お尻に打っても効果は変わらないが作業効率に問題がありそうだ PHOTO ILLUSTRATION BY SLATE. IMAGES BY APPLE AND DIY13/ISTOCKーGETTY IMAGES PLUSーSLATE
<実はお尻でも全く構わないのだが、みんなが肩に打つのにはそれなりの理由がある>
新型コロナウイルスのワクチンは、肩ではなくお尻に打ってほしい――そう思った場合、引き受けてくれる医療のプロが見つかれば、お尻に打ってもいいのだろうか。

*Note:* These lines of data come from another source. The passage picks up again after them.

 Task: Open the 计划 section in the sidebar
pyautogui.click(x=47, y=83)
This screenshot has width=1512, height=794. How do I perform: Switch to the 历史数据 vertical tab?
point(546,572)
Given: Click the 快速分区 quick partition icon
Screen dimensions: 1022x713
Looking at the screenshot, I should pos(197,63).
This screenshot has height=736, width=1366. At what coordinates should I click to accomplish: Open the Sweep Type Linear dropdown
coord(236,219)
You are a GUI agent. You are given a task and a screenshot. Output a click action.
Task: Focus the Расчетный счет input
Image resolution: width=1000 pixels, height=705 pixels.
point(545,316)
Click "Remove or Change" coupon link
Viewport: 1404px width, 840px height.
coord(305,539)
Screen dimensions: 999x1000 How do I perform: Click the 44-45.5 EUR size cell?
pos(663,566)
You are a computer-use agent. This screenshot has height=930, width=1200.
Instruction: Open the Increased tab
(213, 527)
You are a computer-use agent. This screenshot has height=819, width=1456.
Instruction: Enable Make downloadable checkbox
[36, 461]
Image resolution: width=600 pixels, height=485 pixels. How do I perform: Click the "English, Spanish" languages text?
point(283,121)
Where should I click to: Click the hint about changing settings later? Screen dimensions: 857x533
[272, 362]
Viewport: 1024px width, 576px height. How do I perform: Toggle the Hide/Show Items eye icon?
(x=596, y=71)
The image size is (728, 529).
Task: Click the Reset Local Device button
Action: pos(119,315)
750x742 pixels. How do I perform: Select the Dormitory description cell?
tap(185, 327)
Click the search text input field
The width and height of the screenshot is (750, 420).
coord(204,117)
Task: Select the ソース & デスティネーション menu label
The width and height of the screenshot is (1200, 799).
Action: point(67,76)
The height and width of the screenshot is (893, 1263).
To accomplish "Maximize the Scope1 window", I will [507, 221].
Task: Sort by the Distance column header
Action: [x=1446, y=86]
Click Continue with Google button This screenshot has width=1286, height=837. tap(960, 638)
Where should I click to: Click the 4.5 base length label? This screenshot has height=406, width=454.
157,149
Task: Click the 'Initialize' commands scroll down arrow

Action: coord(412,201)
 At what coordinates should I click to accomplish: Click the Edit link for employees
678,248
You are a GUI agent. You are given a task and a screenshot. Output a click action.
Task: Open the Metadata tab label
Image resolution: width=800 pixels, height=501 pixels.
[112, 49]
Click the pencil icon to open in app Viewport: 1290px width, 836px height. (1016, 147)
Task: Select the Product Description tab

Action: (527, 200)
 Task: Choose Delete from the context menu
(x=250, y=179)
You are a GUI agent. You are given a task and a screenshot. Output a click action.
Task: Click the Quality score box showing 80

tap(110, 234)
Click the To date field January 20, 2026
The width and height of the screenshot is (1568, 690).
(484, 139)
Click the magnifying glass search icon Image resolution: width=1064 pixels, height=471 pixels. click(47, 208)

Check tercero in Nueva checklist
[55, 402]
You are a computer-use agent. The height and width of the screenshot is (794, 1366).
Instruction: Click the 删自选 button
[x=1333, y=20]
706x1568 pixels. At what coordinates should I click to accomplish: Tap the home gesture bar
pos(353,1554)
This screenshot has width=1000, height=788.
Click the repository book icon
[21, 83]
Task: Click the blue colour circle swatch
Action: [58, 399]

結論から言えば、答えはイエス。お尻に打ってもワクチンの効果はある。ただしこの要求はたいていの場合、迷惑な行為と思われかねない。
米疾病対策センター(CDC)の首席医務官を務めたロバート・アムラーは、ファイザー製やモデルナ製など現在入手可能なワクチンはどれも「筋肉注射」だと説明する。つまりワクチンを吸収できる筋肉組織がある場所なら、どこに打っても「そこから成分が血流に乗って全身に行き渡る」ため、効果はある。
お尻の臀筋(でんきん)は肩関節を覆う三角筋と同じく、免疫反応を起こすのに十分な大きさがある。太ももの大腿筋(だいたい)も同じだ。
では、なぜコロナワクチンの注射は肩とされているのか。それはワクチンを打つ側がやりやすいからだと、アムラーは言う。「多くの人は、袖をまくったりシャツのボタンをいくつか外したりするぐらいなら、人前でも気にしない」。だから、公共の場でのワクチン接種には都合がいい。
フィラデルフィア医師会のワクチン情報サイトを管理しているレネ・ナジェラ医師は、脂肪の量も理由の1つだと言う。大半の人は肩や太ももより、お尻のほうが皮下脂肪が厚い。脂肪が厚い部分には長めの注射針が必要になる。
アスリートは「お尻派」
つまりお尻への注射を頼めば、注射をする医療関係者に余計な手間をかけることになり、順番を待つ人たちを余計に待たせることになるのだ。
しかし肩に打ちたくても、ワクチンを吸収するのに十分な三角筋がない人もいるだろうし、義手の人もいるだろう。そういう人は太ももかお尻に打ってもらうのがいいと、アムラーは言う。